6.10.16 2 yorum

çünkü özlemek çok karanlık


kaç zaman sonra kitaba dokunuyorum. 
günler oldu. 
okumadığımdan değil; tabletten falan okuyodum yine. 

zamanında envere bana doğum günü evlilik yıldönümü falan gibi kutlarsan ne gerek var kutlamazsan öküzsün günlerde kitap al demiştim.
 sonra bi rafta biriktirdim onun aldıklarını. 
az önce baktım, hiç ilişmediklerim var.

nasıl lüksmüş çocuğunun uyuması,
 evde iş olmaması. 

rahatça ayaklarını uzatıp kitap kokusu, kahve kokusu, çikolata kokusu diye sayıklamak. 
nasıl lüksmüş önceden rutin saydıklarım.. 

kitap alışverişine çıkmayalı iki yıl oldu okuyucu. 
önceden hevesle, bakınarak, altını çizerek yaptığım kitap listelerinin yerini şimdi yanına sevimsiz tikler atılan süt-yumurta- ıslak mendil listeleri almış.
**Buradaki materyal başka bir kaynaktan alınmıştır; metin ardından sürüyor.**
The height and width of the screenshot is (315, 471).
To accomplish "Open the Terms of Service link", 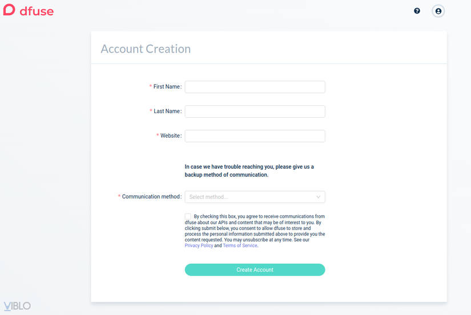I will point(240,246).
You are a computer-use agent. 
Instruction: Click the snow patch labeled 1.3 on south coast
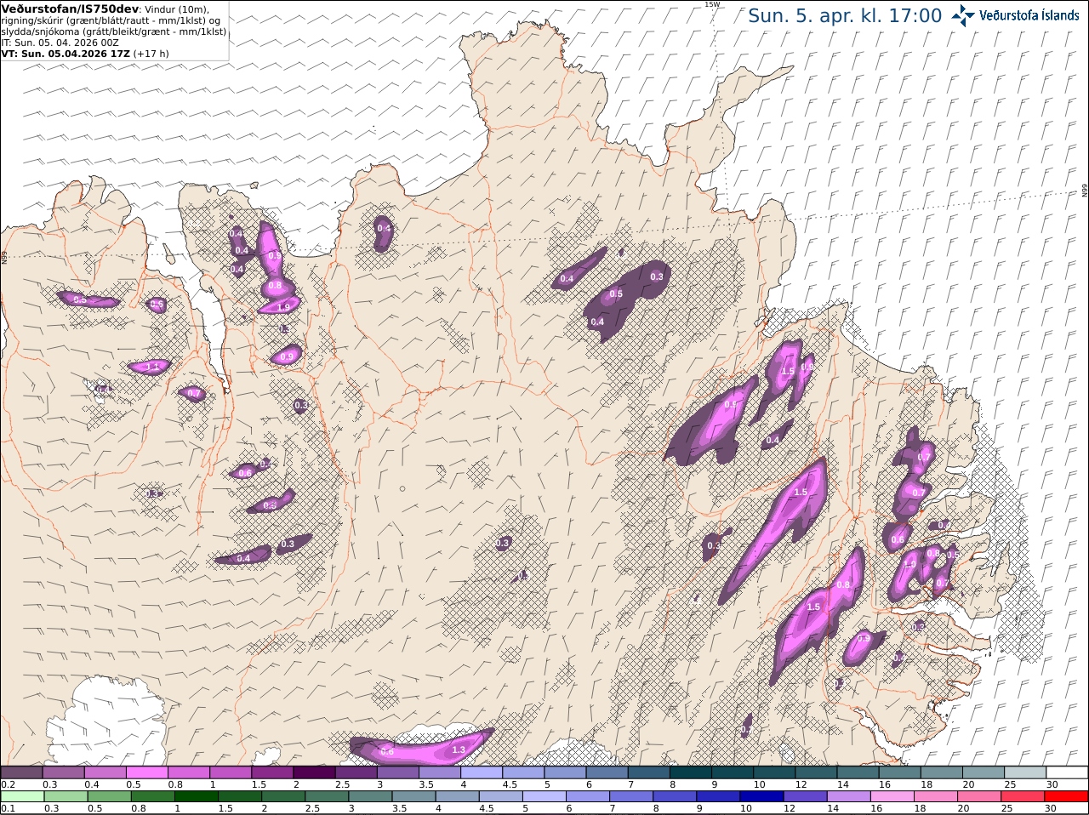click(459, 749)
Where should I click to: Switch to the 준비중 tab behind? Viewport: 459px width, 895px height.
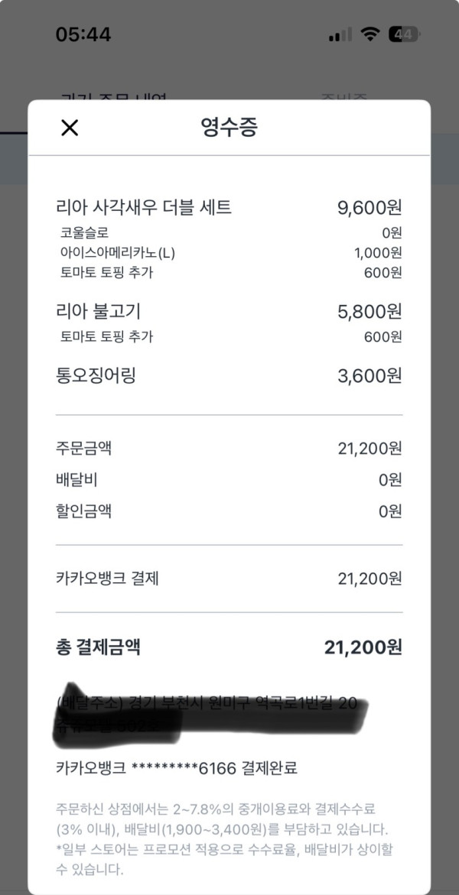coord(343,98)
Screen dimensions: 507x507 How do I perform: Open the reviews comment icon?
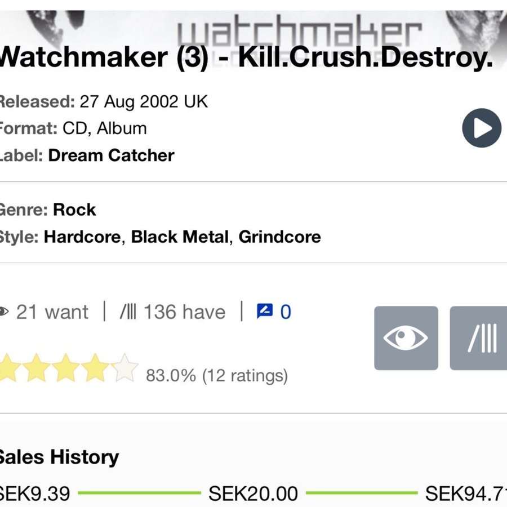[264, 312]
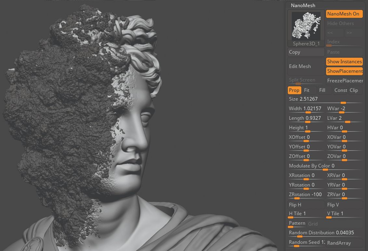Copy the NanoMesh settings
This screenshot has height=251, width=368.
[x=306, y=52]

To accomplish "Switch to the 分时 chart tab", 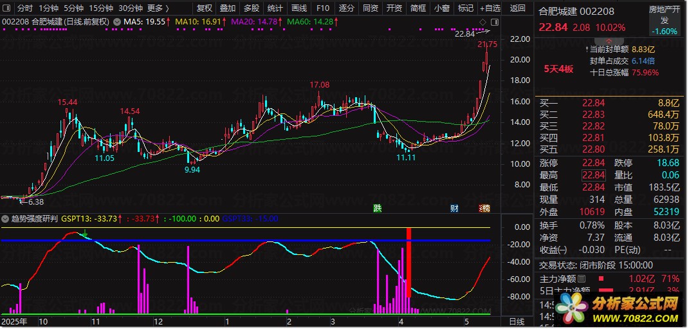I will [25, 8].
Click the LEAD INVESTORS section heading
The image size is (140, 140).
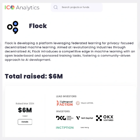66,96
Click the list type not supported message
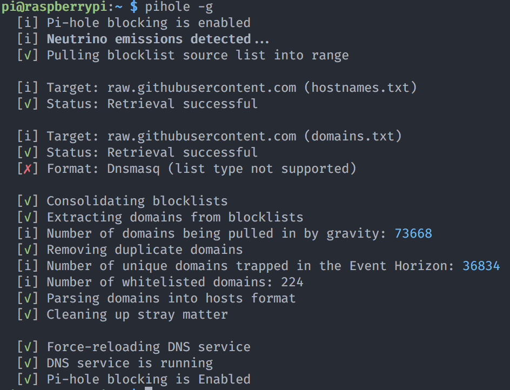 click(x=262, y=169)
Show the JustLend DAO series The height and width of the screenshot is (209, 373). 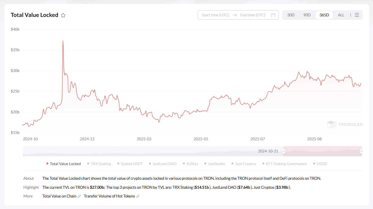tap(163, 164)
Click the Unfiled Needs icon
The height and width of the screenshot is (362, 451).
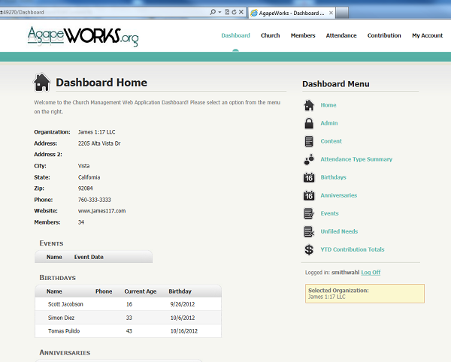pyautogui.click(x=309, y=231)
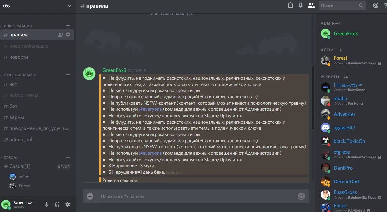Add channel to ОБЩЕНИЕ И БОТЫ
The image size is (387, 212).
coord(68,75)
şöyle bi sahaf, bi marmara çarşısı dolaşmayalı; 
elime bi kitap alıp çorluluda kendime elma çayı ısmarlamayalı, 
koltuğumun altına bi dergi sıkıştırarak grandeye girip 
"abi bana bi prenses!" diye seslenip
 şöyle en ayasofya manzarasından bi masaya kurulmayalı.

belki grande kapanmıştır. 
eskisi gibi değildir muhtemelen it kopuk dolmuştur çorlulu. 
hadi ders çıkışı laleliden sirkeciye kadar yürüyelim diyip zıplaya zıplaya, güle eğlene gittiğimiz taş yol şimdi endişeli, yorgun, geleceğinden kaygılı insanlarla doludur.
 belki benim burnumun direği sızlayarak andığım istanbulun her köşesinde bi şehit annesi ağlıyodur.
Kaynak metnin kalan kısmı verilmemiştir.